Opus Dei
Das Opus Dei eröffnet in Innsbruck ein neues Zentrum
Die linksextremen „Grünen“ sorgen sich um den angeblichen Geheimbund – dessen Telephonnummer Sachkundige über die öffentlichen Verzeichnisse ausfindig machen können. Von Johannes Auer.
Homepage des Opus Dei in Österreich
Homepage des Opus Dei in Österreich
(kreuz.net, Innsbruck) Im kommenden August eröffnet die katholische Personalprälatur Opus Dei am Rennweg in Innsbruck ein neues Bildungszentrum.

Das Haus umfaßt auch ein Studentenheim. Es wird behindertengerecht ausgebaut und besteht aus insgesamt zwölf Zimmern.

Laut Hw. Christoph Tölg vom Informationsbüro des Opus Dei in Wien ist der wichtigste Ort des neuen Zentrums die Kapelle.

Die Gesamtkosten des Projektes werden auf eine Million Euro veranschlagt.

Die Hälfte der Kosten wurde bereits durch Spenden gedeckt.

Weitere 400.000 Euro stammen laut Hw. Tölg aus Subventionen. Der Rest von 10% ist noch nicht finanziert.

Der Prälat des Opus Dei, Bischof Javier Echevarria
Der Prälat des Opus Dei, Bischof Javier Echevarria
Der Bischof von Innsbruck, Mons. Manfred Scheuer, gilt als Befürworter des Neubaus.

Bisher war das Opus Dei in Innsbruck mit dem Bildungszentrum Sillgraben präsent. Es ist in den Räumlichkeiten einer Wohnung im Zentrum der Stadt angesiedelt.

In diesem Zentrum werden religiöse Bildungsveranstaltungen für männliche Laien angeboten. Dort leben insgesamt fünf männliche Numerarier – zölibatär lebende Mitglieder des Werkes. Einer davon ist Priester.

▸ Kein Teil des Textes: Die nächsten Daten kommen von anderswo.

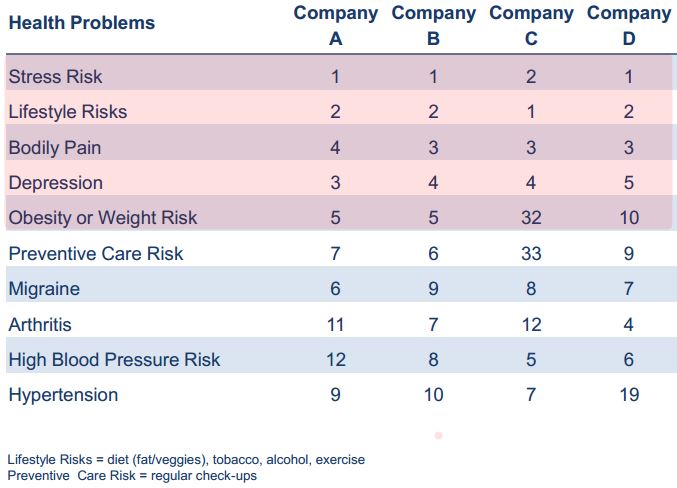Select the Preventive Care Risk footnote text
The image size is (677, 488).
(132, 476)
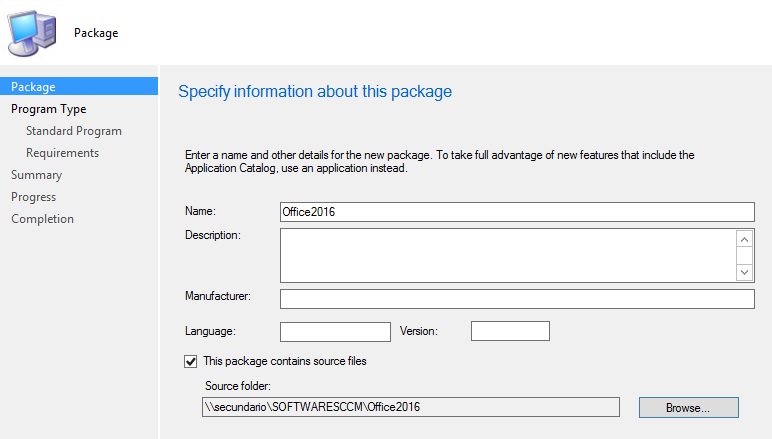The image size is (772, 439).
Task: Select the Progress step
Action: [33, 197]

In einer vom Opus Dei herausgegebenen Broschüre findet sich auch eine wohlwollende Grußadresse der Innsbrucker Bürgermeisterin Hilde Zach und des Tiroler Landeshauptmanns, Herwig Van Staa – beide Politiker der christdemokratischen ÖVP.

Als harte Gegner der Personalprälatur profiliert sich in Innsbruck die radikale, linksextreme „Grüne Partei“.

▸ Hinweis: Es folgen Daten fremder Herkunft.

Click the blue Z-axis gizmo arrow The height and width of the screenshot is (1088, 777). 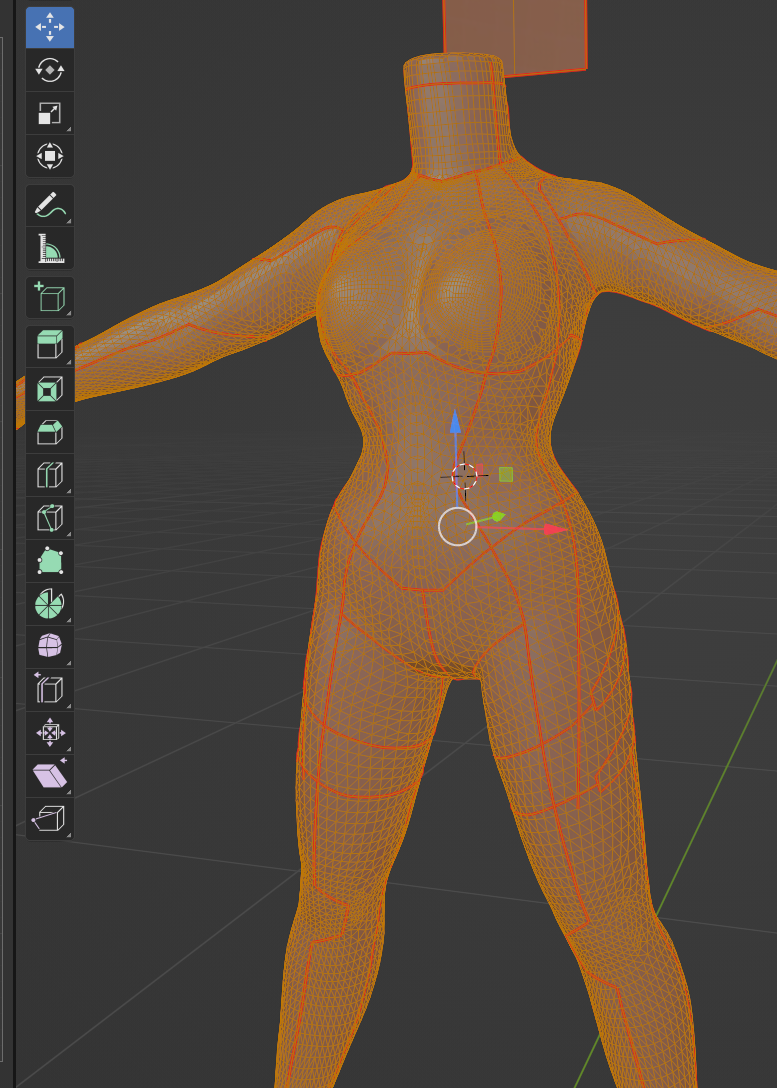[x=456, y=422]
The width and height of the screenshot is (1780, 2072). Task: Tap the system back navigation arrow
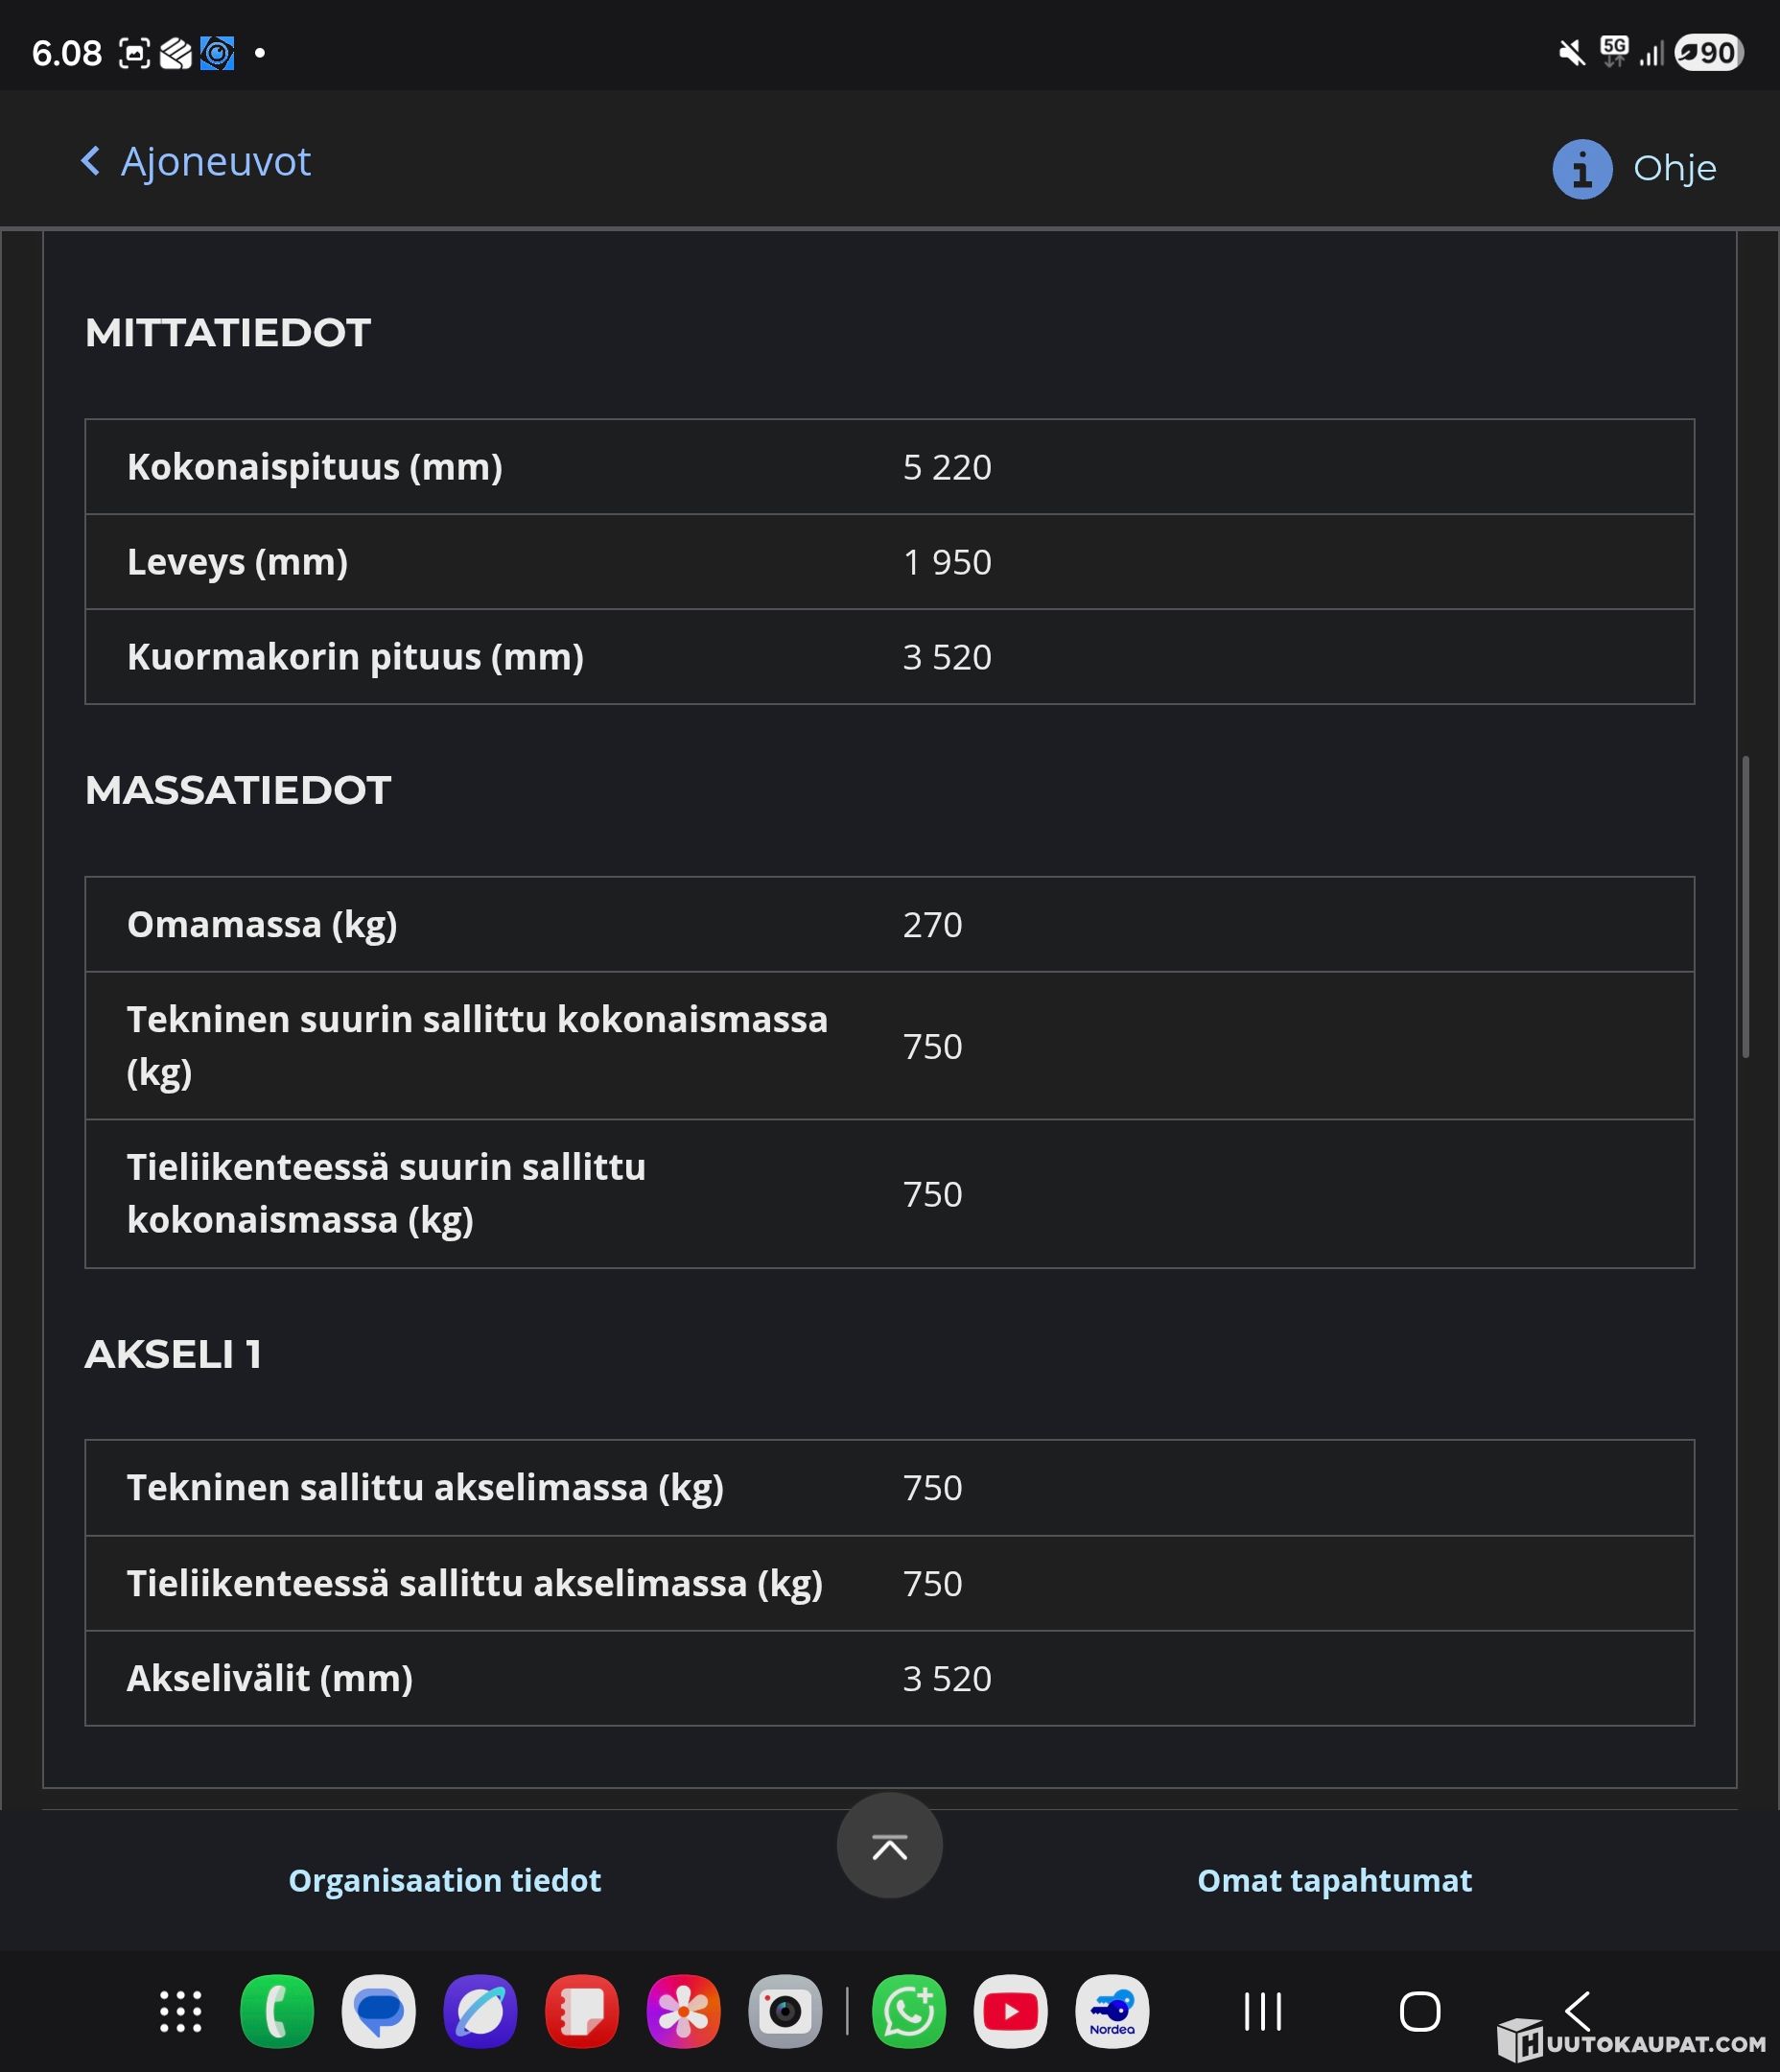tap(1578, 2011)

Sie fordert „umgehende Aufklärung einer 400.000 Euro-Subvention für die Innsbrucker Zentrale des katholischen Geheimbundes Opus Dei“ – wie die ‘Tiroler Tageszeitung’ am 12. Februar berichtete.

Der Vorwurf, daß das Opus Dei in Innsbruck ein Geheimbund sei, dürfte allerdings etwas überzogen sein.

Der in Innsbruck ansässige Priester des Opus Dei hört in der Spitalskirche, die vom bekannten Innsbrucker Geistlichen, Mons. Josef Wolsegger, betreut wird, offiziell die Beichte.

Bildungsveranstaltungen des Opus Dei sind für jedermann offen. Das Zentrum steht auch im öffentlichen Telephonbuch.

Doch die „Grünen“ bleiben unbeirrt: Eine derart „autoritäre Gruppe“ dürfe keinesfalls mit Steuergeldern unterstützt werden.

Die Innsbrucker Bürgermeisterin Hilde Zach stellte jedoch klar, daß bei der Förderung des geplanten Studentenheimes die Gleichberechtigung gelten müsse.

Die Summe ist laut Frau Zach längst nicht so hoch, wie von den „Grünen“ angegeben.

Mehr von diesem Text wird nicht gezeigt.